WHAT YOU HAVE TO DO: Copy the entries below, changing every "location" to "position" and leaving everything else unchanged. Leave the pictures out.

EXERCISE INPUT:

-*-*-

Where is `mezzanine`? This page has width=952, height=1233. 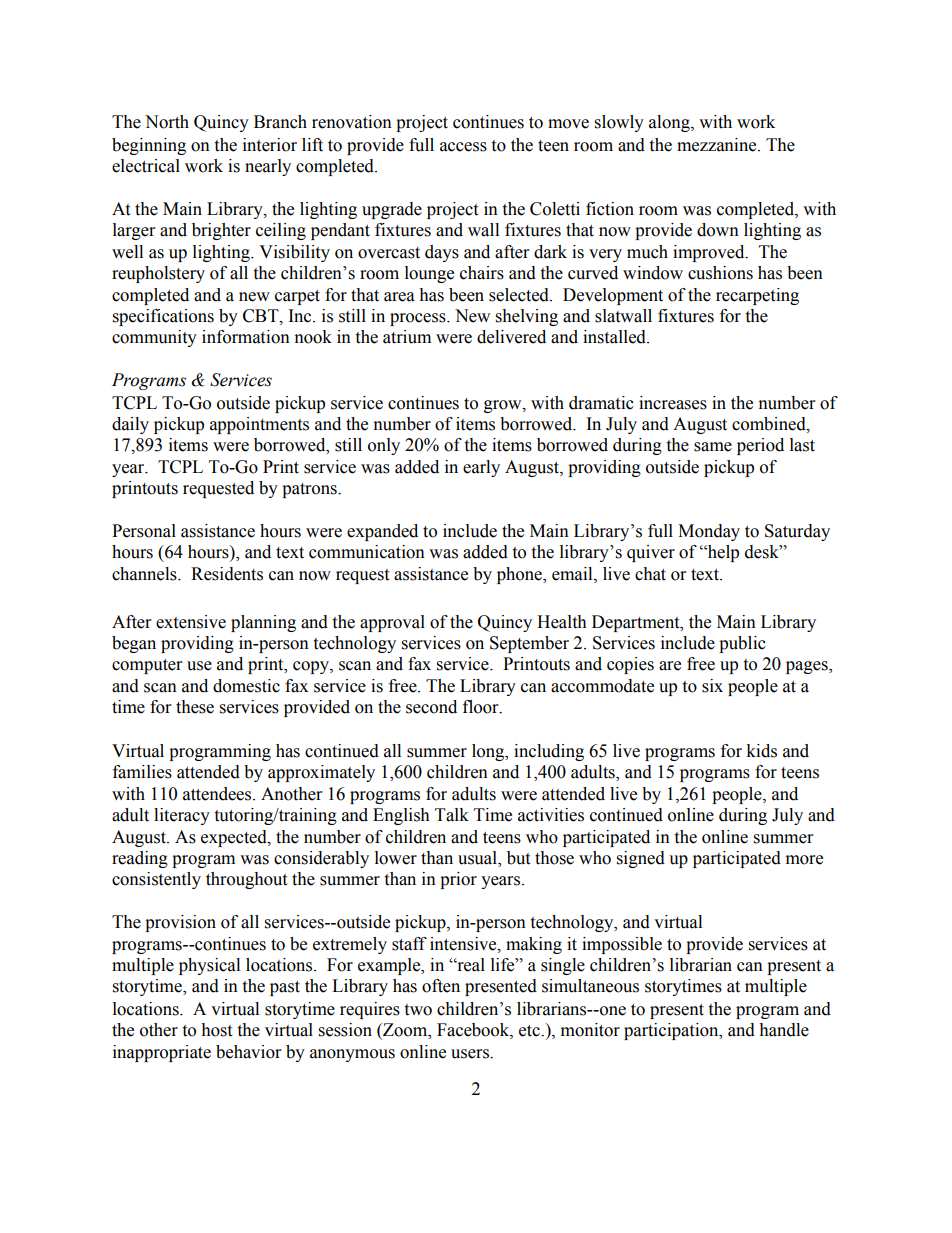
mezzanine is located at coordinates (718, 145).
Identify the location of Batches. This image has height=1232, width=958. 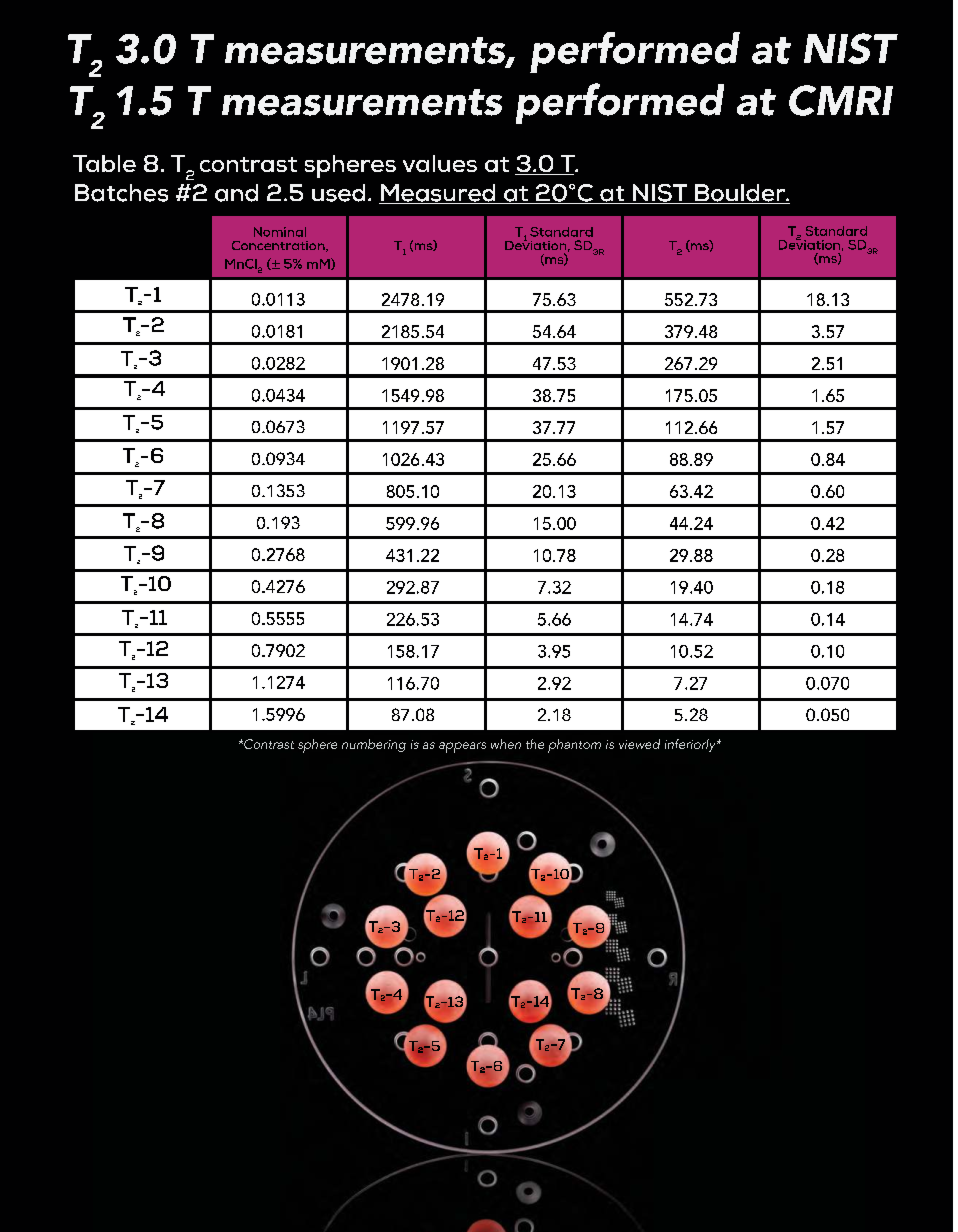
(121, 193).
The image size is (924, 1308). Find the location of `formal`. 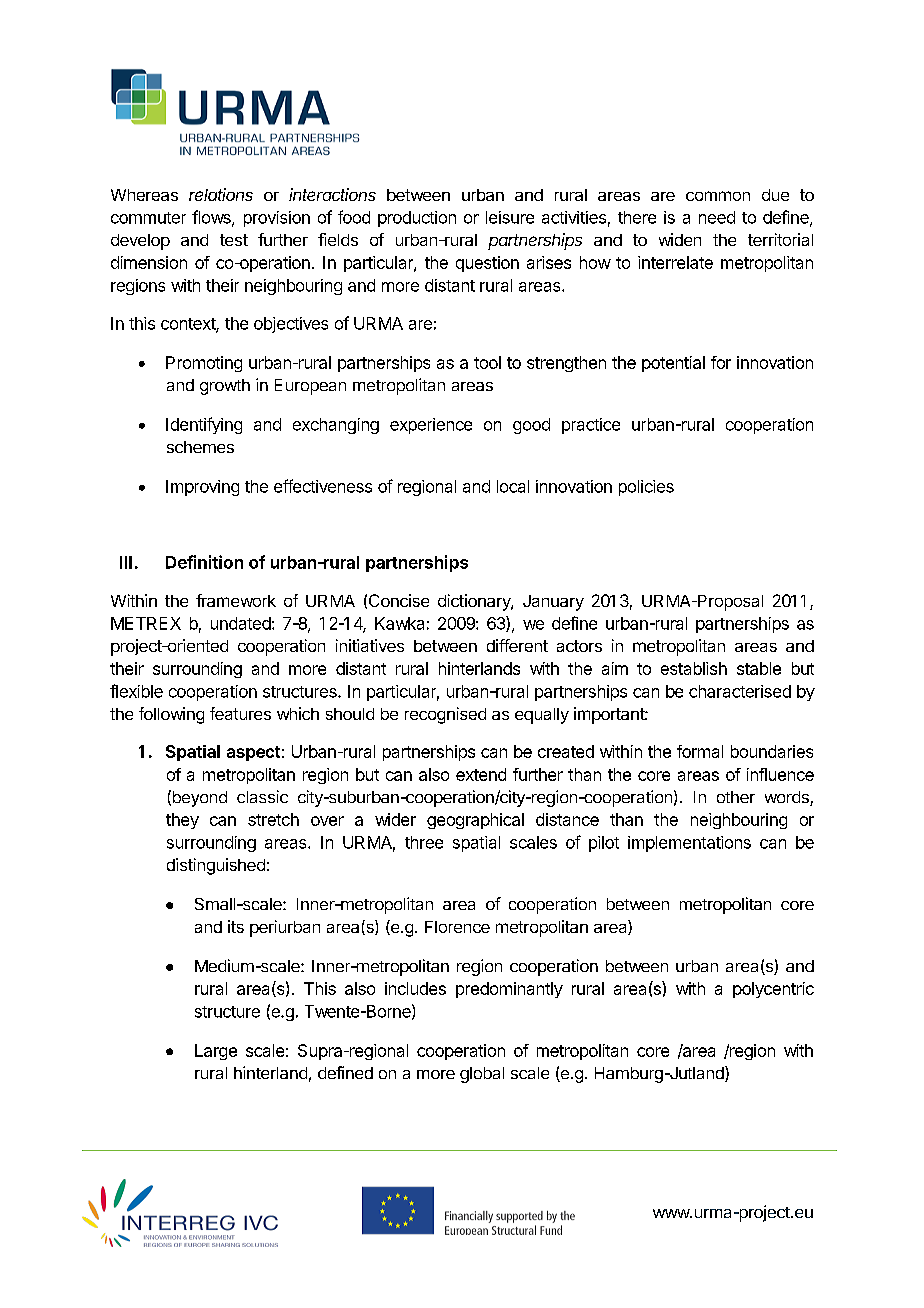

-*-*-

FINISHED ANSWER:
Where is `mezzanine`? This page has width=952, height=1233. 
mezzanine is located at coordinates (718, 145).
Identify the position of Batches. This image has height=1232, width=958. 
(121, 193).
The image size is (924, 1308). Find the position of `formal`. 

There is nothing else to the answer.